Der Tanz (2)

Irgendwann kam aber ein brauner Vogel und baute ein Nest in der Hecke. Das Kind ließ ihn gewähren, denn das Kind wollte Frieden. Still saß es und ließ den Vogel brüten. Schließlich knackte es leise in einem der Eier und ein hässliches Vögelchen schlüpfte aus dem Ei, dann noch eins und noch eins. Sie schrien unaufhörlich aus ihren langen, dürren Hälsen heraus. Das letzte Ei knackte erst viel später. Das Vögelchen, das herauskroch, war kleiner als seine Geschwister. Die ließen ihm nur wenig Platz am Rand des Nests. Es schrie genauso verzweifelt nach Nahrung wie seine Geschwister, aber nur selten gab die Mutter ihm etwas zu essen, denn es war klein und schwach, sein Hals war nicht lang genug und es war an den Rand gedrängt. Bald war das kleine Vögelchen tot und wurde aus dem Nest geworfen. Das Kind wollte es begraben, aber die räudige rote Katze sprang herbei und trug es davon. Nur eine kleine flaumige Feder fiel zu Boden. Das Kind hob sie auf und steckte sie in seine Tasche.
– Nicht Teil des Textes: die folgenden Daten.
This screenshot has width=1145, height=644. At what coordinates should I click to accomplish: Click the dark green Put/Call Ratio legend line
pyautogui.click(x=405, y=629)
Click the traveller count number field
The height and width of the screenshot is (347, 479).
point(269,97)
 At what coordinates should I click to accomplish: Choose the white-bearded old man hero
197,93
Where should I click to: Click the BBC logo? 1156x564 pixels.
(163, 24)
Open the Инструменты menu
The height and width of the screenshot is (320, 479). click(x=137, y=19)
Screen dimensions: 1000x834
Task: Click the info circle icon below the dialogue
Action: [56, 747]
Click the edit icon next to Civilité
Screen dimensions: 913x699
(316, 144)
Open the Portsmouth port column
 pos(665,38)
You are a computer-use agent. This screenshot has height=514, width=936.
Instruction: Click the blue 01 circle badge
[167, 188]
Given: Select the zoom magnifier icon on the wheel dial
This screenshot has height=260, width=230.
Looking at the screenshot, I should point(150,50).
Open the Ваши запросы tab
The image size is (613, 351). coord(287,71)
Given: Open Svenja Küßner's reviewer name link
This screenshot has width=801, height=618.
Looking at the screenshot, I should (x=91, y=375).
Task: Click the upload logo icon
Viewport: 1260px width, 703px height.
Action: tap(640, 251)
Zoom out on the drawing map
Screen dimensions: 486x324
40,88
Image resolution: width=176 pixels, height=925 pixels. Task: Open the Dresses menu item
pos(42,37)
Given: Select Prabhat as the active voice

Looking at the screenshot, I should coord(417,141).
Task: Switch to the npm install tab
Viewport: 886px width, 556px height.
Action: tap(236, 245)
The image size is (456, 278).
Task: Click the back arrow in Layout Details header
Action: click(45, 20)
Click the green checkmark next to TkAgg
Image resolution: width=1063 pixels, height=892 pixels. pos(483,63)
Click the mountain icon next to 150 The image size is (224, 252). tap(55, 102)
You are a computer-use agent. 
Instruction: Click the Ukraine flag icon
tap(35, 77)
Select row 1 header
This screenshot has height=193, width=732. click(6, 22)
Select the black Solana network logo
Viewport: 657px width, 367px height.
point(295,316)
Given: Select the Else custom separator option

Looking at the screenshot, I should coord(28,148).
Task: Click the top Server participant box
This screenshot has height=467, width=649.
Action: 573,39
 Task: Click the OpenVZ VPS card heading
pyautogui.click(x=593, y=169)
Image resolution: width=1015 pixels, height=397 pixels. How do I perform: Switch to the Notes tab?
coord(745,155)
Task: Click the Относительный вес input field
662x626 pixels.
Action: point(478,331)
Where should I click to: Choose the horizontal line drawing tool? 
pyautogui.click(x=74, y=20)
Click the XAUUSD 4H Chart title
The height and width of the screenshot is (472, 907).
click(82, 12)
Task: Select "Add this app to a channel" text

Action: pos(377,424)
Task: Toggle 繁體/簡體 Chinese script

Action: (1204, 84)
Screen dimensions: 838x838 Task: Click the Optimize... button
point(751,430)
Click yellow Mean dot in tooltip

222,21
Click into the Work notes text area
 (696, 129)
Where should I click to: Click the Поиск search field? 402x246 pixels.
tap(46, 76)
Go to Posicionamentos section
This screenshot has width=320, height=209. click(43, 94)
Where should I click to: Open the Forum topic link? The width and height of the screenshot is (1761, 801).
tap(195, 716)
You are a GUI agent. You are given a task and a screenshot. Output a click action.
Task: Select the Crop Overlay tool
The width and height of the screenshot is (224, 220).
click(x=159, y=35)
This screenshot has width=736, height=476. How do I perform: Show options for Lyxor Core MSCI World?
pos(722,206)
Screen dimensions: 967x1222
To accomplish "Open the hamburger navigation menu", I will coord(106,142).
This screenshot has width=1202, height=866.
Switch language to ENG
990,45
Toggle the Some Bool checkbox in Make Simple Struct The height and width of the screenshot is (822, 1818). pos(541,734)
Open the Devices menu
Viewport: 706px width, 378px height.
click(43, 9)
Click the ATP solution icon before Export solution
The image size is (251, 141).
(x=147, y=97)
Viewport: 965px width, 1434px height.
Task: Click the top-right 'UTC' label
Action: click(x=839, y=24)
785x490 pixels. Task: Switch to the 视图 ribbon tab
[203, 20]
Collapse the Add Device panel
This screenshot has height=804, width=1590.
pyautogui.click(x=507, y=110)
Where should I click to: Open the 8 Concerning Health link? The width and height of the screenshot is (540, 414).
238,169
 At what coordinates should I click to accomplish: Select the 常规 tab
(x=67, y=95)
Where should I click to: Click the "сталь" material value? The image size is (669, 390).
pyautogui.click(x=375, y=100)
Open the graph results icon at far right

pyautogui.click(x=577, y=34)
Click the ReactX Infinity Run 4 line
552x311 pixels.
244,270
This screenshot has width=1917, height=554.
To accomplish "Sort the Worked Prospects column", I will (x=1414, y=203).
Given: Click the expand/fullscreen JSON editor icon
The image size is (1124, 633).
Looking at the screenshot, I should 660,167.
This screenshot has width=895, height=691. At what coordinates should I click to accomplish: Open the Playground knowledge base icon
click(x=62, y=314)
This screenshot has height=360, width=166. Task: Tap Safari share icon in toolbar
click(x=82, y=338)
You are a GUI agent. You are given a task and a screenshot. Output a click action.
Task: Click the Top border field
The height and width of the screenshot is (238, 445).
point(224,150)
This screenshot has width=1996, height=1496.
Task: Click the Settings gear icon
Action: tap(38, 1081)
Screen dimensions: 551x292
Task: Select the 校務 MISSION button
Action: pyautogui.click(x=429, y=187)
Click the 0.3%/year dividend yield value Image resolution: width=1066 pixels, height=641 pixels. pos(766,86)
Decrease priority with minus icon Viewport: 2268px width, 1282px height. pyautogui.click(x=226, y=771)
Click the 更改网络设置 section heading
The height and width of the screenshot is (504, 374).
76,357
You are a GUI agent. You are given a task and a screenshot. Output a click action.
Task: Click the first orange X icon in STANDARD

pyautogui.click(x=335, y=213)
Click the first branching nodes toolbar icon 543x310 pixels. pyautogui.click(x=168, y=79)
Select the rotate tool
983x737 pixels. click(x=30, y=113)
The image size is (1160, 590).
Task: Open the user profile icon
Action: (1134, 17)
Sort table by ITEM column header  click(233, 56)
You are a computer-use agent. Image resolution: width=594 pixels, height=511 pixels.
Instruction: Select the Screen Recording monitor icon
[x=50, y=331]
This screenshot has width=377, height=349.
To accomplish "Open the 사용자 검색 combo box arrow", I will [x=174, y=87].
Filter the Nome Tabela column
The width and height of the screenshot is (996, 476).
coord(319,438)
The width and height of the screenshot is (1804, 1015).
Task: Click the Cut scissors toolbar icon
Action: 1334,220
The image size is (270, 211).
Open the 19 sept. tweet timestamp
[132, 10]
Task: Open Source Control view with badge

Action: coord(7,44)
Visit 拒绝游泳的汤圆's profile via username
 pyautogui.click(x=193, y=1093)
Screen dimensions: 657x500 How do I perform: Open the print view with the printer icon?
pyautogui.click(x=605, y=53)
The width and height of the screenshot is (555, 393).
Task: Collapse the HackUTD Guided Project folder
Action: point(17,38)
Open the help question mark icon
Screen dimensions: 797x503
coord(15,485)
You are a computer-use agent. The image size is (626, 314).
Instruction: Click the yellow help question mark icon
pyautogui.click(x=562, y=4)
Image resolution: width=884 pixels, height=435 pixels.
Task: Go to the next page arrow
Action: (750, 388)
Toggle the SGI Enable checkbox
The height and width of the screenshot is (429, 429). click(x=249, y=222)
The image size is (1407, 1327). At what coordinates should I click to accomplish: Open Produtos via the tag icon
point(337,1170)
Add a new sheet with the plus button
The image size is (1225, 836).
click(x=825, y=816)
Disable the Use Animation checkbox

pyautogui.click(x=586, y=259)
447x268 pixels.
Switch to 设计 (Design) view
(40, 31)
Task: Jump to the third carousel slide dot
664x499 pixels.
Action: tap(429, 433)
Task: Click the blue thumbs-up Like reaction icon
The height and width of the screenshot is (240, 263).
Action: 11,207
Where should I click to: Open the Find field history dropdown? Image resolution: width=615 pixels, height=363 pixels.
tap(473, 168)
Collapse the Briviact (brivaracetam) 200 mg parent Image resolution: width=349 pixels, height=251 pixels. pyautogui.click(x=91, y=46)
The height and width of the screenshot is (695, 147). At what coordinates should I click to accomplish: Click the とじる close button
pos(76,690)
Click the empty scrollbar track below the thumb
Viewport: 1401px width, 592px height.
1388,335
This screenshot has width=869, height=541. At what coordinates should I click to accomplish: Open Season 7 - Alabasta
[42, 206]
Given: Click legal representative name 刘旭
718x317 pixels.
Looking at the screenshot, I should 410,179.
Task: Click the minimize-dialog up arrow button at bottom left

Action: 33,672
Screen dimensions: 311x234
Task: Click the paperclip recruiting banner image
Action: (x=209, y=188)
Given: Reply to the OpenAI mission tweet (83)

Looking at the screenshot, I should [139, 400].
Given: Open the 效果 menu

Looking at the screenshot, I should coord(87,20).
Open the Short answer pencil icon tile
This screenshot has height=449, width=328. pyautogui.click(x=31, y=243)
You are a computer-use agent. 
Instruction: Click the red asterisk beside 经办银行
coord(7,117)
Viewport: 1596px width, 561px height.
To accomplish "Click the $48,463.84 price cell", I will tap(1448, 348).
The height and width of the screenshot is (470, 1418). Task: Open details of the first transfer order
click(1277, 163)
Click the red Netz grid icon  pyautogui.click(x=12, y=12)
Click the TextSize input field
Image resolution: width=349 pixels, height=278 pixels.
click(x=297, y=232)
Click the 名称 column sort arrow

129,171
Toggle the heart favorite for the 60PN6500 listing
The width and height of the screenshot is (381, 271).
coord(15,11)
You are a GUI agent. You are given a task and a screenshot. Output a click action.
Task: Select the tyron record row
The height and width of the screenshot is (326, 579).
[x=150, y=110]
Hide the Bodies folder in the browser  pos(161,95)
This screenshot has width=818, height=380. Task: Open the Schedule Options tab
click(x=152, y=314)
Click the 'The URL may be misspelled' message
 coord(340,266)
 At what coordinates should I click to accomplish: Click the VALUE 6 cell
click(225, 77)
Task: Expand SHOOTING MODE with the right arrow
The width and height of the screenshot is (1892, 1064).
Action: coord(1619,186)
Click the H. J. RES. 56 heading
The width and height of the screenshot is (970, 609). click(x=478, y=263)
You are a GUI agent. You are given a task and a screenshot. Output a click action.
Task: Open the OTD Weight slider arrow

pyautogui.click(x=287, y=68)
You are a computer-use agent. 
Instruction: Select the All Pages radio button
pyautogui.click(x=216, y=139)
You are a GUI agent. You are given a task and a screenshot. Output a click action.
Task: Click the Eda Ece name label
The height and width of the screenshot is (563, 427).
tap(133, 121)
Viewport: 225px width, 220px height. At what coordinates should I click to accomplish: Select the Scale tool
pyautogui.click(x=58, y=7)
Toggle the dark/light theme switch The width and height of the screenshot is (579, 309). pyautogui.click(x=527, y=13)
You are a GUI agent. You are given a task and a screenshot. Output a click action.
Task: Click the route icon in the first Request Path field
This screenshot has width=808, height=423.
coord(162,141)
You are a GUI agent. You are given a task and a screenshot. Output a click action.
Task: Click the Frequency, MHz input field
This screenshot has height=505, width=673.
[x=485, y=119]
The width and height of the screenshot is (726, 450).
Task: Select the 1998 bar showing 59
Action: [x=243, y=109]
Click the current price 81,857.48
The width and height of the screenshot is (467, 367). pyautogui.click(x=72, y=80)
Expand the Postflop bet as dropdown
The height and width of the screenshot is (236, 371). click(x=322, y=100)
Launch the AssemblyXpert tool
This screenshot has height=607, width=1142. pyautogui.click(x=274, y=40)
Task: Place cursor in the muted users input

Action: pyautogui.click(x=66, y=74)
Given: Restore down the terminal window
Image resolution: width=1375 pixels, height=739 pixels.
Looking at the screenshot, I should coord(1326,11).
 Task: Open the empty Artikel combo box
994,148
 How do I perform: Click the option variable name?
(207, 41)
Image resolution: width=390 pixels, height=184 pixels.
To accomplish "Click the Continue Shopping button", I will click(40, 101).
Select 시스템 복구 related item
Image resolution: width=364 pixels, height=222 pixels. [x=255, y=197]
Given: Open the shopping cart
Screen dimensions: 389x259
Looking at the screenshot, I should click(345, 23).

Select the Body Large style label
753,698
Als die Vogelkinder größer wurden, begann die Vogelmutter ihnen Geschichten zu erzählen. Sie begann mit Märchen, in denen viel böser Zauber über der Welt lag. Dann erzählte sie ihnen von der wahren Welt da draußen und ihren Gefahren. Die Vogelkinder merkten sich die Geschichten. Trotzdem krochen sie irgendwann aus dem Nest und flogen davon. Das Kind hatte zu lange zugehört. Es kroch aus der Hecke heraus und hatte noch größere Angst. Es hatte sich aber die Geschichten gut gemerkt, deshalb beschloss es, groß und stark und klug zu werden. Denn es wusste nun um die Gefahren.

Das Kind wurde ein Junge, der alles aß, was man ihm hinstellte, um groß zu werden. Er ging heimlich in den Wald und trug große bemooste Steine hin und her, um stark zu werden. Die Steine wurden seine Freunde und immer brachte er sie zurück an ihren Ursprungsort. Einmal rollte ein kleiner grauer Stein unter einem großen hervor, nachdem er ihn abgelegt hatte. Der Junge dachte: Der Stein schenkt mir sein Kind. Und steckte den kleinen Stein in die Tasche.

Er lernte alles, von dem man ihm sagte, dass es wichtig sei. So wollte er klug werden. Aber tief in seinem Innern wusste er, dass dies nicht die wichtigen Dinge waren. Ab und zu lief er deshalb Tieren hinterher und einigen Menschen, er beobachtete sie und versuchte, die wichtigen Dinge zu lernen. Aber weil kein Tier und keiner der besonderen Menschen ihn bemerkte – denn er ging auf leisen Sohlen –, erklärte ihm niemand, was er wissen musste.

Manchmal griffen andere Jungen ihn an. Er war größer und stärker geworden, aber noch immer war er zu anders als die anderen. Oft wehrte er sich, er schlug und trat um sich und verletzte die anderen. Dann ließen sie ihn in Ruhe. Traurig sah er manchmal zu, wie sich die Tyrannen ein anderes Opfer suchten und es schlugen. Er  überlegte, ob er dem neuen Opfer helfen sollte, aber er wagte es nicht. Denn seine letzte Kraft hatte er aufgebraucht, um selbst zu entkommen. Voller Scham begann er wegzuschauen.